Nel 2013, sia negli Usa che in Europa, il numero di responsabili IT che hanno vietato l'utilizzo di Facebook all'interno delle loro aziende è diminuito del 15% rispetto al 2012 (del 26% in Italia), mentre il blocco di YouTube è diminuito del 17% (11% nel nostro Paese). La variazione percentuale acquista un significato da non sottovalutare se si pensa che in Italia il blocco all'utilizzo di Facebook (il più temuto tra i social) riguardava quasi otto aziende su dieci, così come Youtube e Twitter erano bandite nel 50% delle imprese.

Il contrordine è evidente, e dichiarato dallo stesso vice presidente di Ipanema Technologies, Thierry Grenot. «I social media offrono grandi vantaggi per le imprese per questo i responsabili IT stanno alleggerendo i controlli. La sfida ora è quella di garantire che il traffico dei social media sia gestito in modo efficace e senza impattare sulle prestazioni delle applicazioni business-critical». Ed è lo stesso Grenot a spiegare eventuali controindicazioni: «Un'esplosione di dipendenti che accedono a contenuti video di YouTube o che condividono foto attraverso Facebook può provocare un traffico sulle reti aziendali più intenso di quanto queste possano supportare e bisogna prendere in considerazione la necessità di dare priorità al traffico delle applicazioni davvero indispensabili per la produttività degli utenti e dell'azienda».

Su base globale, riporta la ricerca, anche gli Stati Uniti sono rigidi custodi del blocco dei social media. Il 69% delle imprese, infatti hanno limitato l'accesso del personale a Facebook e il 65% a YouTube. Sempre rispetto alla media dei paesi presi in esame, l'unica eccezione è rappresentata da LinkedIn (blocco nel 20% dei casi).

«Qualsiasi applicazione in grado di migliorare la produttività deve essere adeguatamente supportata dal dipartimento IT. E i social media non fanno eccezione», commenta Christophe Verdenne, Managing Director di Easynet per il Sud Europa. «È ingenuo pensare che i dipendenti siano più produttivi una volta bloccate queste applicazioni, che sono parte della vita di tutti nel 2013 – aggiunge Lisa Myers, amministratore delegato di Verve Search -. Inoltre è irrealistico pensare che, impedendo l'accesso ai social media dalle reti aziendali, i dipendenti non vi accedano comunque, tanto più che il 60% degli utenti di telefonia mobile nel Regno Unito (62% in Italia – dati Nielsen) possiede uno smartphone con cui accedere ai social ogni volta che lo desidera.
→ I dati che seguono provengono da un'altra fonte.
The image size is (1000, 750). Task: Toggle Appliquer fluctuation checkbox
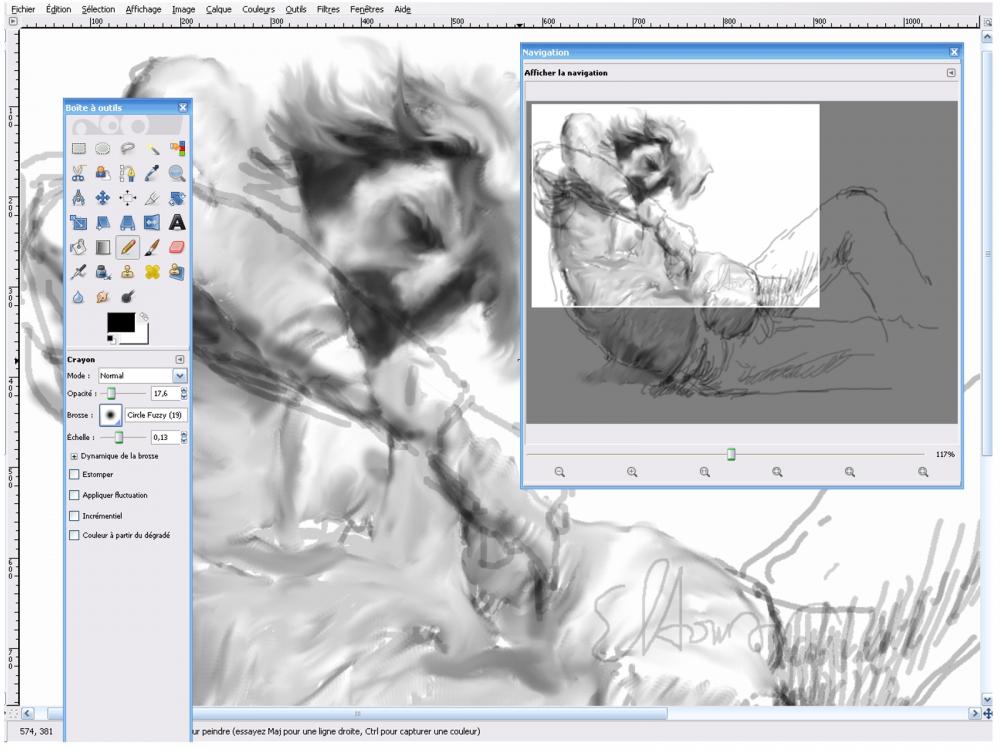(74, 494)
Non si tratta di sapere se si può frenare o no quello che già sta avvenendo, l'unica domanda è: vuoi esserne parte o essere un minuscolo sassolino che sta per essere travolto da una marea?».
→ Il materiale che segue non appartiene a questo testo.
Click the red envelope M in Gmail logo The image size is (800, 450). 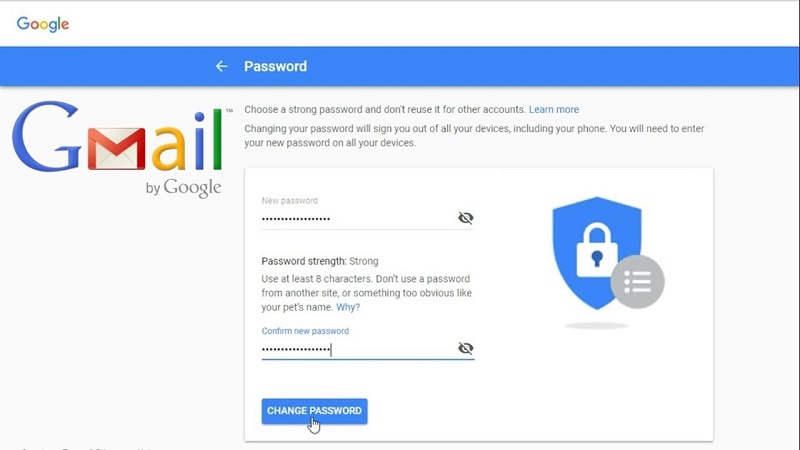click(116, 148)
La questione sembra proprio essere questa, dunque. I social network rappresentano un nemico terribile o un utile alleato per il datore di lavoro contemporaneo del mondo globalizzato? La stessa domanda è il punto di partenza del ragionamento condotto da Andrea Gatti Casati e Giada Salta, ricercatori Adapt, l'Associazione per gli studi internazionali e comparati sul diritto del lavoro e sulle relazioni industriali. Perfino uno dei top 10 studi legali al mondo Baker&McKenzie – scrivono i ricercatori – ha deciso di fare un approfondimento e non chiudere gli occhi sull'ipotetico impatto che i social possono avere su datore e lavoratori. E in Italia la situazione è più complicata che altrove. L'articolo 8 dello Statuto dei lavoratori «pone il divieto di compiere alcuna indagine su dati sensibili che riguardino la persona del lavoratore, non direttamente le sue competenze e la sua professionalità (ad esempio, l'orientamento religioso, sessuale e politico)» ma nonostante questo nel nostro Paese ancora manca una normativa specifica sull'argomento. D'altro canto nell ‘ambito del rapporto di lavoro il datore può disciplinare i social media che non vengono ritenuti necessari per la prestazione lavorativa. Ma da qualche tempo – rileva l'indagine – «in molte raltà si sta facendo largo la consapevolezza delle potenzialità di questi strumenti di comunicazione, anche nell'ottica di visibilità e di marketing dell'azienda». Insomma un'inversione di rotta che ha portato le aziende ad abbracciare sempre di più dei codici di condotta per evitare il generico divieto. Un passo avanti rispetto alla censura, certo. Anche se la ricerca auspica che accanto alle diverse policy aziendali, l'Italia dovrebbe prendere coscienza di questa tendenza e aggiornare il proprio apparato normativo, come sta accadendo negli Stati più lungimiranti.